Tumor blood vessels play important roles in tumor progression and metastasis. Thus, targeting tumor blood vessels is an important strategy for cancer therapy. Tumor endothelial cells (TECs) are the main targets of anti-angiogenic therapy. Although tumor blood vessels generally sprout from pre-existing vessels and have been thought to be genetically normal, they display a markedly abnormal phenotype, including morphological changes. The degree of angiogenesis is determined by the balance between the positive and negative regulating molecules that are released by tumor and host cells in the microenvironment. Reportedly, tumor blood vessels are heterogeneous with TECs differing from normal endothelial cells (in contrast to the conventional view). We recently compared characteristics of different TECs isolated from highly and low metastatic tumors. We found TECs from highly metastatic tumors had more proangiogenic phenotypes than those from low metastatic tumors. Elucidating the variety of TEC phenotypes and identifying TEC molecular signatures should lead to more complete understanding of the mechanisms of tumor progression, discovery of new therapeutic targets, and development of biomarkers. This review considers current studies on TEC heterogeneity and discusses the therapeutic implications of these findings.

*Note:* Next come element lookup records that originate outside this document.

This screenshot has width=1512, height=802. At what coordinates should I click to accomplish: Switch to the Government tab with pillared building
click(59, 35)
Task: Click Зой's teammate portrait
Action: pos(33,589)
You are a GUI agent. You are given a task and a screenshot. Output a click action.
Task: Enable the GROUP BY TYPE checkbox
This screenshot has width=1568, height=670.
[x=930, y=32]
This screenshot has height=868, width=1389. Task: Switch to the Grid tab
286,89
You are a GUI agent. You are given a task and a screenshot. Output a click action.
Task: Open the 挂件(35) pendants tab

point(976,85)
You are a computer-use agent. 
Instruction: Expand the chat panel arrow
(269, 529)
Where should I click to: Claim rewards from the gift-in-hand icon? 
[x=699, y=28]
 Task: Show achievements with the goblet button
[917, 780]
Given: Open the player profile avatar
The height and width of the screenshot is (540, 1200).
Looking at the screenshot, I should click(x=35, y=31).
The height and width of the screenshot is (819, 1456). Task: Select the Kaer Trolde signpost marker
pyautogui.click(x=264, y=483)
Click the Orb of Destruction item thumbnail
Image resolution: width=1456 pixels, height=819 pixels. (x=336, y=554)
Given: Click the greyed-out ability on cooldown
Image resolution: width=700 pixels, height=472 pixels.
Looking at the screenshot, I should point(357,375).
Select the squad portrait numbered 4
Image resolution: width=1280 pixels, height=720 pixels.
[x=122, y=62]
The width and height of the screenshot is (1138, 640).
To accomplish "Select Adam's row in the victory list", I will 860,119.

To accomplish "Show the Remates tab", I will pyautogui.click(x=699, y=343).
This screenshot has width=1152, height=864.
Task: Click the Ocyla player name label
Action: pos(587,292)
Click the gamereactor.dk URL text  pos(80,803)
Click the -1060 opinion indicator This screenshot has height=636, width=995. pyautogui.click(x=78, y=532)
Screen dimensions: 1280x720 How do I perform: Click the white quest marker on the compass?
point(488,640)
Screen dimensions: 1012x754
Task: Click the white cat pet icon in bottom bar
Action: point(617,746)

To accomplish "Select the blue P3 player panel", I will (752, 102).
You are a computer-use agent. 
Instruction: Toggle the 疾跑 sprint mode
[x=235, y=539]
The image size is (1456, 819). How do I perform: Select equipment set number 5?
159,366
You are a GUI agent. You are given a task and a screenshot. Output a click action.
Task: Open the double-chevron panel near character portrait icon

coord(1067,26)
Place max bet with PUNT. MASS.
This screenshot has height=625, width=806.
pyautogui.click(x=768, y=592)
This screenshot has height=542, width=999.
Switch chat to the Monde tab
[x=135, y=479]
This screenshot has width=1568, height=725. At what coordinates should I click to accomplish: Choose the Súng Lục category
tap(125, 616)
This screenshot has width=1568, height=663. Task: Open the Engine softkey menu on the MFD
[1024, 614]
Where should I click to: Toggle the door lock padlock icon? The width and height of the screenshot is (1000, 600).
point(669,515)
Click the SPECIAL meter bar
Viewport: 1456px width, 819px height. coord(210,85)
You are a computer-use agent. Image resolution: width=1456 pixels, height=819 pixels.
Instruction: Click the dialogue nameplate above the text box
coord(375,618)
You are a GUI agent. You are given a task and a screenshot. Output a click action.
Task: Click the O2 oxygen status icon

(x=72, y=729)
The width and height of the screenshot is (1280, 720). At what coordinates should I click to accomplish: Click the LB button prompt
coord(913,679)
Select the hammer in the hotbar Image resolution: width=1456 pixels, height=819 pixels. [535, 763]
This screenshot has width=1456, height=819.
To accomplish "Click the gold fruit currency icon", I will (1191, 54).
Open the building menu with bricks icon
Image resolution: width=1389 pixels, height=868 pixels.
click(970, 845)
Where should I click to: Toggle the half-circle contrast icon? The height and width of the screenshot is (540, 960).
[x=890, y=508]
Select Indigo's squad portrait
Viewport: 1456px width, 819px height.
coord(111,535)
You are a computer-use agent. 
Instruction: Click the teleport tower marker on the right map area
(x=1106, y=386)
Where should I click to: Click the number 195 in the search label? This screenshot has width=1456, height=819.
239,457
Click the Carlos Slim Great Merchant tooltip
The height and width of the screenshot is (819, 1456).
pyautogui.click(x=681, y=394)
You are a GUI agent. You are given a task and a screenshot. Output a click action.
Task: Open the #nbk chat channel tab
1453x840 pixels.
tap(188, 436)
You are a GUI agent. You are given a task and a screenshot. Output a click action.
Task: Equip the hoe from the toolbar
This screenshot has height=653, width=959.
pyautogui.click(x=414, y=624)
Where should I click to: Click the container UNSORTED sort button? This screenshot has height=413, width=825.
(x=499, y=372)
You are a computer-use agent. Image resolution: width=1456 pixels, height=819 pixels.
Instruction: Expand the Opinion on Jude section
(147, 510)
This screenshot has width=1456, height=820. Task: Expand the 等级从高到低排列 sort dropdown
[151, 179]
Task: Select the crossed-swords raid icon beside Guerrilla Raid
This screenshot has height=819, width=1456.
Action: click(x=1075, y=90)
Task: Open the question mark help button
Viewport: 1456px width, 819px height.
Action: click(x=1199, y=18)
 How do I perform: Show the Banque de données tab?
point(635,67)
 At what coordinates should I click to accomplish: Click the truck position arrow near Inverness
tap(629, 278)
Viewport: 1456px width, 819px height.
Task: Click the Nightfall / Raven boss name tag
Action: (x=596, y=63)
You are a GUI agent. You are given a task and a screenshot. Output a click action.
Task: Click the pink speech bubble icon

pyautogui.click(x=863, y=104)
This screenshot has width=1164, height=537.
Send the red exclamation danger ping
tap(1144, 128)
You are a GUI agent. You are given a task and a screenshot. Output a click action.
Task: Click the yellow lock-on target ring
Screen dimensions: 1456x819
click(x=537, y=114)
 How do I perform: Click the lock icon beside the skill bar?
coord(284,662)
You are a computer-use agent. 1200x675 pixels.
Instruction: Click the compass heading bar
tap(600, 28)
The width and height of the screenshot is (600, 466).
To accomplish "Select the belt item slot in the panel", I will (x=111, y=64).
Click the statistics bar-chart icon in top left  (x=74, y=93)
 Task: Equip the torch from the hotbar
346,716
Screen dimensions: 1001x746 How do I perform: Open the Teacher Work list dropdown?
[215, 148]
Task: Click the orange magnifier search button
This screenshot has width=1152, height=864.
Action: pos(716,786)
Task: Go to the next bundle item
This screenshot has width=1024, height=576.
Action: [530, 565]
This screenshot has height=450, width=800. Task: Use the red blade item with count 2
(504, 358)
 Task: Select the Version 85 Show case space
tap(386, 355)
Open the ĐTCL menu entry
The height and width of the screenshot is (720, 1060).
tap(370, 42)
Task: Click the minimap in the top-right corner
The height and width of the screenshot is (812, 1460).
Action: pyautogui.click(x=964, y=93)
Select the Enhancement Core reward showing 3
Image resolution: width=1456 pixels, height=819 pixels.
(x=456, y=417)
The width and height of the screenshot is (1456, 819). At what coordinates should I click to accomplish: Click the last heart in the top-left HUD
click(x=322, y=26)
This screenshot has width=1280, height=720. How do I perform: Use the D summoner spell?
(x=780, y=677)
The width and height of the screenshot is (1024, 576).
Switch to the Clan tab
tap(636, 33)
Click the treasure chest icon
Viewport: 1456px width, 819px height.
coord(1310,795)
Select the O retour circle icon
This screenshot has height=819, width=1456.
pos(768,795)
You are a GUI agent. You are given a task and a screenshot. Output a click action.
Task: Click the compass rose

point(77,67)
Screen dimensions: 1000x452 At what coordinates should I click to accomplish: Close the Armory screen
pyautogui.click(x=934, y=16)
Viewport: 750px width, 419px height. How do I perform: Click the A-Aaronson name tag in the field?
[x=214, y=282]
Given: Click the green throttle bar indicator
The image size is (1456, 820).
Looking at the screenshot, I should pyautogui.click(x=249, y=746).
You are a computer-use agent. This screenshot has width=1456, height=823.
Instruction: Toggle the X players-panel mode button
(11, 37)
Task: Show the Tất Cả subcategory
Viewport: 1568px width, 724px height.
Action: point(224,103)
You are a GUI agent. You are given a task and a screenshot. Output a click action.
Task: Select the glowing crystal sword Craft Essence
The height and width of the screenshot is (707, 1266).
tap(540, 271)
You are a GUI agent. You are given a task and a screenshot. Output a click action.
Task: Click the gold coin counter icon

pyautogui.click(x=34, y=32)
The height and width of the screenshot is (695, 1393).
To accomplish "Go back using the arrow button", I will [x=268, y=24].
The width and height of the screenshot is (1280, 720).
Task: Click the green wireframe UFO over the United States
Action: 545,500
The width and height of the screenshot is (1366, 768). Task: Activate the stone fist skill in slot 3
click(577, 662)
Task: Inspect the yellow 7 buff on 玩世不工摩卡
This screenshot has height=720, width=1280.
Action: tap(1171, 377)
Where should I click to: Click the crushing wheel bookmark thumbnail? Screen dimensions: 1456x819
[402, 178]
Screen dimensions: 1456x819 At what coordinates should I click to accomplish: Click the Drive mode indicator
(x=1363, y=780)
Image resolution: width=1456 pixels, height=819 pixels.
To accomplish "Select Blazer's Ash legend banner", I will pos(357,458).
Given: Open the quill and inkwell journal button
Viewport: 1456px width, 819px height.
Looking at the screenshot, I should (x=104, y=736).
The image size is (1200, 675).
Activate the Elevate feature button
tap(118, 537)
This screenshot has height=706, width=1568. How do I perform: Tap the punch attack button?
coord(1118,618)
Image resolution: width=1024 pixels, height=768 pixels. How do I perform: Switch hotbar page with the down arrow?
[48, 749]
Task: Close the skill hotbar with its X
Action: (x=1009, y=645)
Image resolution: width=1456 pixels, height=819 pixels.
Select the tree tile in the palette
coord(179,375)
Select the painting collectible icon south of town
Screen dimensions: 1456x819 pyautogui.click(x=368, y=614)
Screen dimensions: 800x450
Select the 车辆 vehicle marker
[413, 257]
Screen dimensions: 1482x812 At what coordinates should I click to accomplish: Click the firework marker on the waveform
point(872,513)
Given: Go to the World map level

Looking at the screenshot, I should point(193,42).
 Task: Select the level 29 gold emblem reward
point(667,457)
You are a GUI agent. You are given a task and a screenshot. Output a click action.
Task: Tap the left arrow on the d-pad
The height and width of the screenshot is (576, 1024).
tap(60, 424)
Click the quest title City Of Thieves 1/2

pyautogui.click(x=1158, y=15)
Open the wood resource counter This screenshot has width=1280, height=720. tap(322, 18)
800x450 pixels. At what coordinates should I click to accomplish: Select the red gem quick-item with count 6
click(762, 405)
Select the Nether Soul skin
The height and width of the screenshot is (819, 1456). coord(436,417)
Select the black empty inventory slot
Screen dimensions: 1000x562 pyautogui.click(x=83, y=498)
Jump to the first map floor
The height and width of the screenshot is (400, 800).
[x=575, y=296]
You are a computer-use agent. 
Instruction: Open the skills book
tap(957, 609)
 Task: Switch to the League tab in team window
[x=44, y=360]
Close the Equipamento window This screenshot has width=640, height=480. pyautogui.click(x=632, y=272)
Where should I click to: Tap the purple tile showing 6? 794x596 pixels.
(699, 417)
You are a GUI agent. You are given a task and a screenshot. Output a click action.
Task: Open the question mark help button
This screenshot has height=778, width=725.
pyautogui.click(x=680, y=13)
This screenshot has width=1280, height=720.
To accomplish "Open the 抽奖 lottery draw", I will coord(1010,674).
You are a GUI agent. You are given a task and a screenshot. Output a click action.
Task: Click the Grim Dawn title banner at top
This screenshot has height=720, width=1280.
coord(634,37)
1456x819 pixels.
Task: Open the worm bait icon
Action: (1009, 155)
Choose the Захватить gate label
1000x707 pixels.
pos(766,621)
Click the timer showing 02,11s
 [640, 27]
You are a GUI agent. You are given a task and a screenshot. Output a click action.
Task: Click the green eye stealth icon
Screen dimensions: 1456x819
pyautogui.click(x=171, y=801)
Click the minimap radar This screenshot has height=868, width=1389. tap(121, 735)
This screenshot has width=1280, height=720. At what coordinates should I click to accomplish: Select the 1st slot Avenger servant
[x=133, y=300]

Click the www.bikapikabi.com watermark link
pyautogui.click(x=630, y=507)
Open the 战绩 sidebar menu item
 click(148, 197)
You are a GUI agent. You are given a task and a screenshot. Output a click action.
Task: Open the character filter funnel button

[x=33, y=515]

肿瘤血管在肿瘤的进展和转移中起着重要的作用。因此,靶向肿瘤血管是癌症治疗的一个重要策略。肿瘤内皮细胞(TEC)是抗血管生成治疗的主要靶点。尽管肿瘤血管通常从预先存在的血管中发芽,并且被认为在遗传上是正常的,但它们表现出明显的异常表型,包括形态变化。血管生成的程度取决于肿瘤和宿主细胞在微环境中释放的正调节和负调节分子之间的平衡。据报道,肿瘤血管是异质的,TEC 与正常内皮细胞不同(与传统观点相反)。我们最近比较了从高转移性和低转移性肿瘤中分离的不同 TEC 的特征。我们发现,高转移性肿瘤的 TEC 比低转移性肿瘤的 TEC 具有更多的促血管生成表型。阐明 TEC 表型的多样性,并确定 TEC 的分子特征,应该能够更全面地了解肿瘤进展的机制,发现新的治疗靶点,并开发生物标志物。这篇综述考虑了目前关于 TEC 异质性的研究,并讨论了这些发现的治疗意义。